27

Malhumorado e inquieto, Gyan llegó a Cho Oyu al día siguiente, molesto por tener que hacer un camino tan largo con semejante frío por el sueldo tan bajo que le pagaba el juez. Lo sacaba de quicio que allí la gente viviera en una propiedad y una casa tan grandes, que se dieran baños calientes y durmieran solos en habitaciones espaciosas, y de pronto recordó las chuletas y los guisantes hervidos de la cena con Sai y el juez, el comentario del juez: «Parece que el sentido común no es lo tuyo.»

—Qué tarde llegas —dijo Sai al verlo, y notó una furia distinta de la de la noche anterior cuando, indignado y con pinturas de guerra, había sacado el culo hacia un lado y el pecho hacia él otro y descubierto una pose farisaica, una nueva manera de hablar.

La de ahora era una furia menor que lo contenía, mermaba su ánimo, le hacía sentirse avinagrado. Esa irritación era distinta de cualquier otra que hubiera podido sentir hacia Sai en otras ocasiones.

Para animarlo, Sai le habló de la fiesta de Navidad.

—Tres veces intentamos prender el cucharón de sopa lleno de brandy para verterlo sobre el pudin...

Gyan no le hizo el menor caso y abrió el libro de física. Oh, ojalá se callara: esa alegre estupidez que no había percibido en ella hasta entonces, estaba demasiado irritado para soportarla.

Ella se centró a regañadientes en las páginas; hacía tiempo que no abordaban la física como era debido.

—Si dos objetos, uno con un peso de... y el otro con un peso de... se dejan caer desde la torre inclinada de Pisa, ¿cuánto tardarán en caer al suelo y a qué velocidad lo harán?

—Estás de lo más antipático —repuso ella, y bostezó ostentosamente para indicar alguna otra opción mejor.

Él fingió no haberla oído. Entonces bostezó también, a pesar de sí mismo.

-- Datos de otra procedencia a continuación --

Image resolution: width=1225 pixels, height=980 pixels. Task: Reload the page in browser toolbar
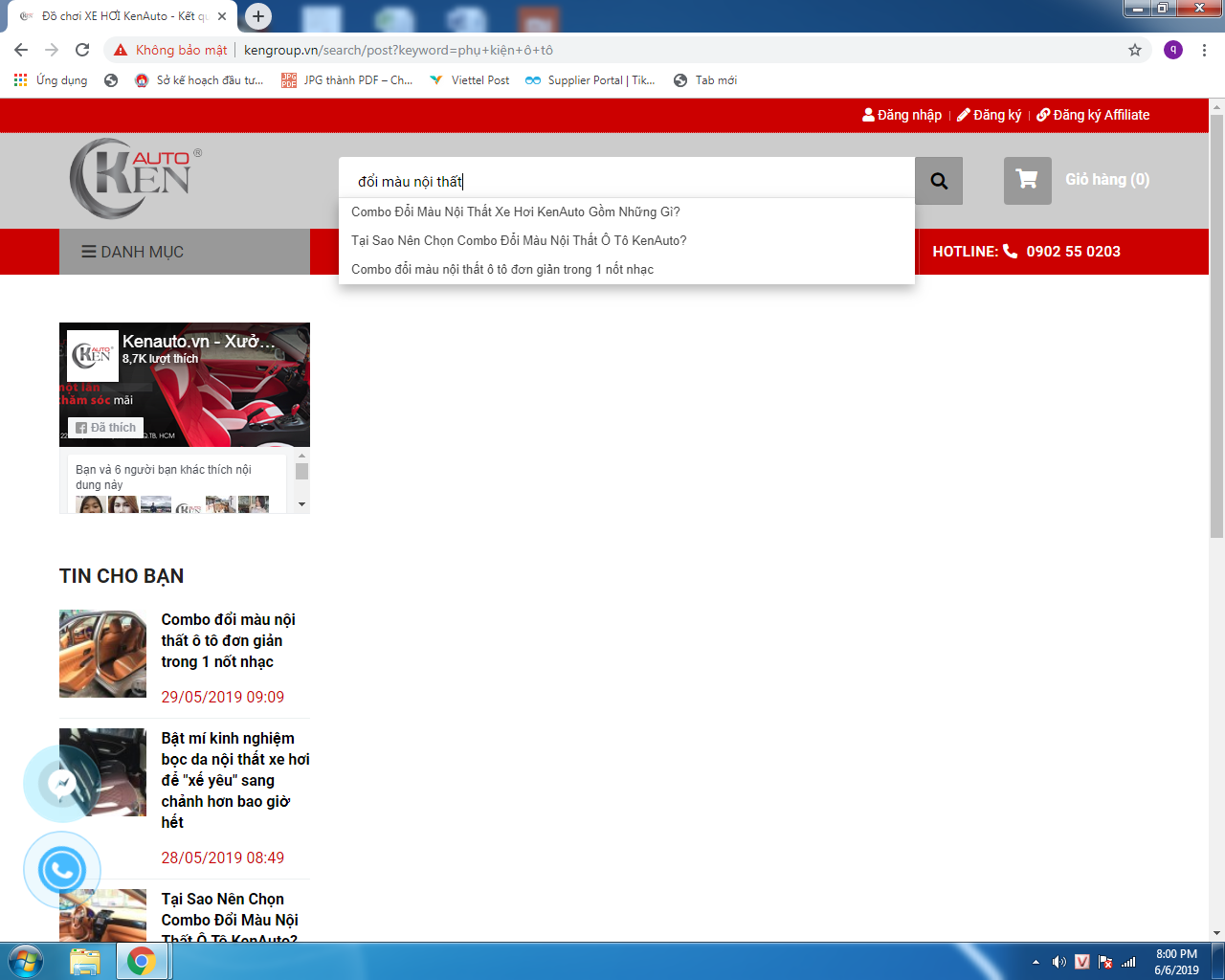pos(82,50)
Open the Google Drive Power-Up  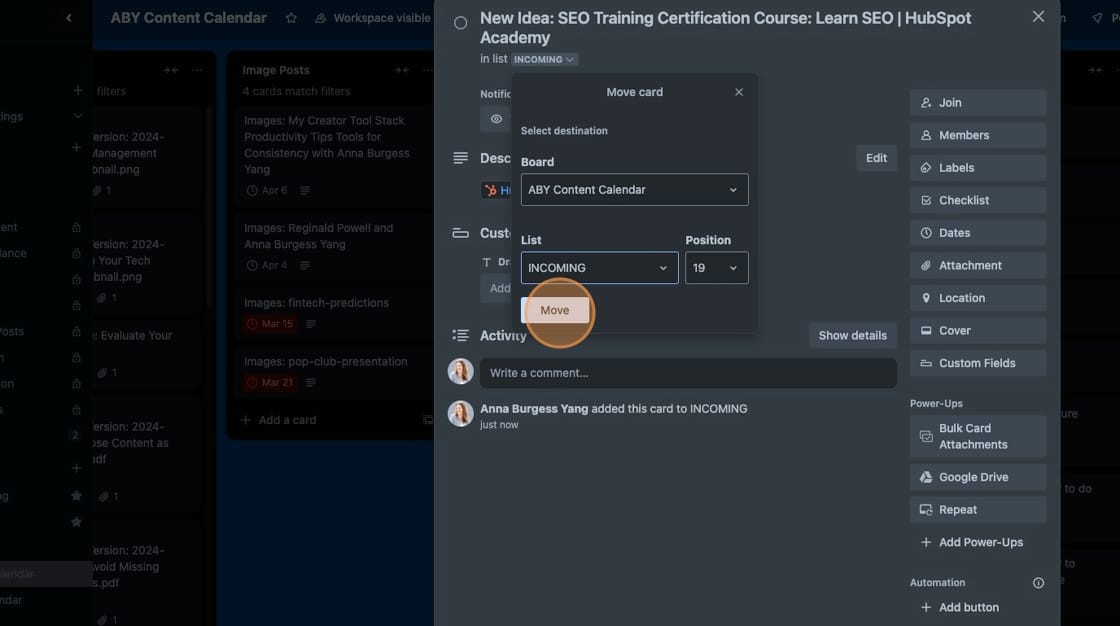tap(976, 476)
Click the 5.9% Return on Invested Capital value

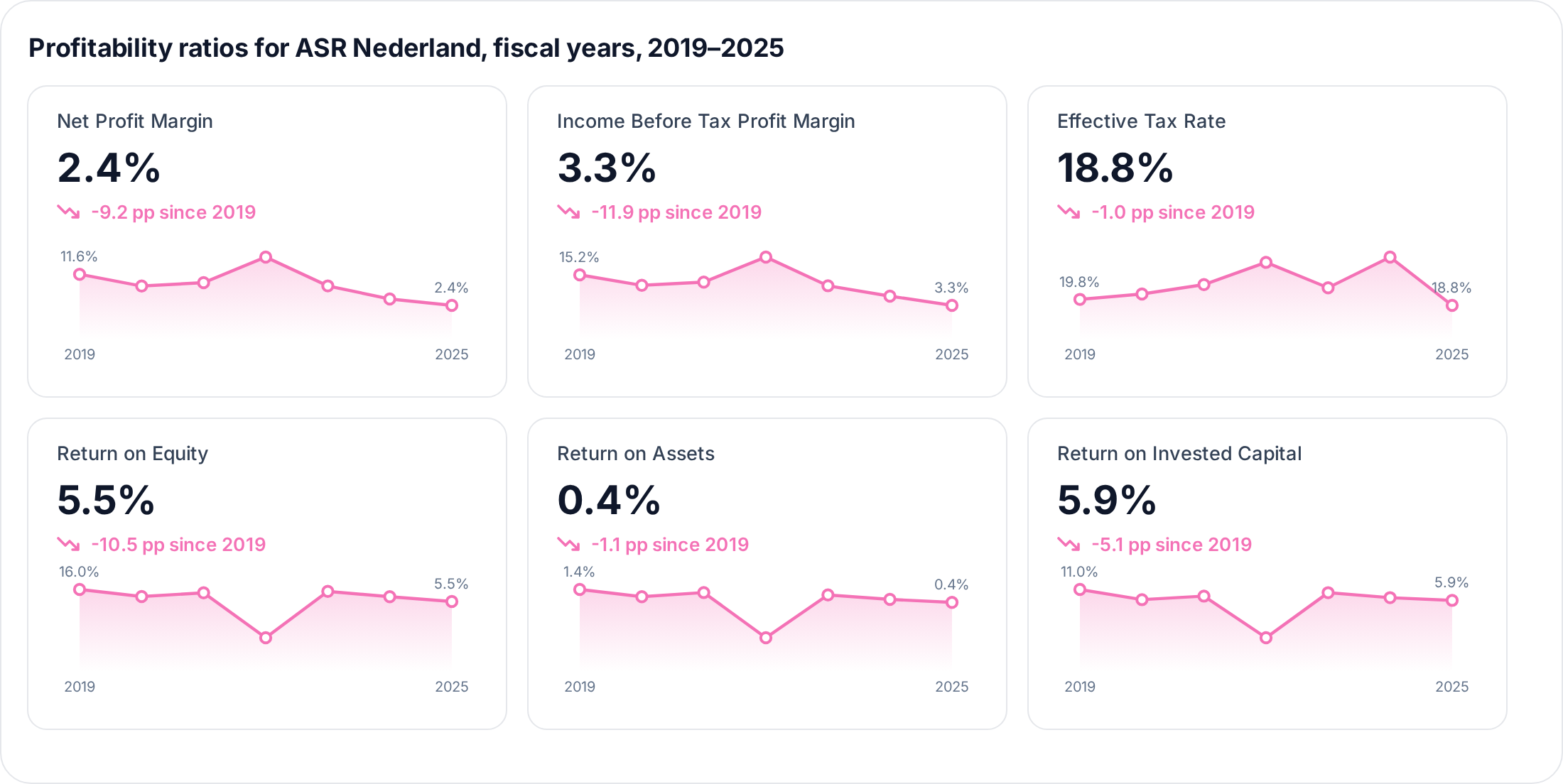pos(1107,500)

Ella volvió a bostezar, de manera sumamente afectada, como un león, dejando que el gesto floreciera.

Y él hizo lo propio, un bostezo exiguo que intentó refrenar para tragárselo.

Bostezó ella.

Bostezó él.

—¿Te aburre la física? —preguntó Sai, animada por la aparente reconciliación.

—No, en absoluto.

—Entonces ¿por qué bostezas?

—porque me muero de aburrimiento contigo, por eso.

Silencio pasmado.

—¡No me interesa la Navidad! —gritó a continuación—. ¿Por qué celebráis la Navidad? Sois hindúes y no celebráis Id ni el nacimiento del Gurú Nanak, ni siquiera el Durga Puja o el Dussehra o el Año Nuevo Tibetano.

Ella lo sopesó. ¿Por qué...? Pues siempre había sido así. No era debido al convento, lo odiaba desde lo más hondo, pero...

—Sois como esclavos, eso sois, siguiendo los pasos de Occidente, poniéndoos en ridículo. Es por la gente como vosotros que nunca llegamos a ninguna parte.

Aguijoneada por su inesperada malicia, respondió:

—No —respondió—, no es eso.

—Entonces ¿qué es?

—Si me da la gana celebrar la Navidad, lo haré, y si no me da la gana celebrar Diwali, no lo celebraré. No tiene nada de malo divertirse un poco y la Navidad es una fiesta tan india como cualquier otra.

Eso tuvo el efecto de hacerlo sentir antisecular y antigandhiano.

—Haz lo que quieras —dijo encogiéndose de hombros—, a mí me trae sin cuidado. Sólo demuestra ante el mundo que eres una boba. —Pronunció la palabra con toda la intención, ansioso de ver cómo se adueñaba la ofensa del semblante de Sai.

—Bueno, si soy tan boba, ¿por qué no te vas a casa? ¿Qué sentido tiene enseñarme?

—Muy bien, me voy. Tienes razón. ¿Qué sentido tiene enseñarte? Está claro que lo único que quieres hacer es copiar. Eres incapaz de pensar por ti misma. Imitadora, imitadora. Lo que no sabes es que esas gentes a las que copias como una mera imitadora, ¡¡no te quieren!!

—¡Yo no copio a nadie!

—¿Crees que eres la primera persona que celebra la Navidad? Venga, no puedes ser tan estúpida.

—Bueno, si eres tan listo —dijo ella—, ¿cómo es que no puedes encontrar un trabajo como Dios manda? Nada, nada, nada. Una entrevista tras otra.

—¡Por culpa de gente como tú!

—Ah, por mi culpa... ¿Y me dices que yo soy estúpida? ¿Quién es el estúpido? Vete a contárselo a un juez y ya veremos quién dice que es el estúpido.

Sai cogió el vaso, y tan temblorosa estaba que el agua se derramó antes de llegar a sus labios.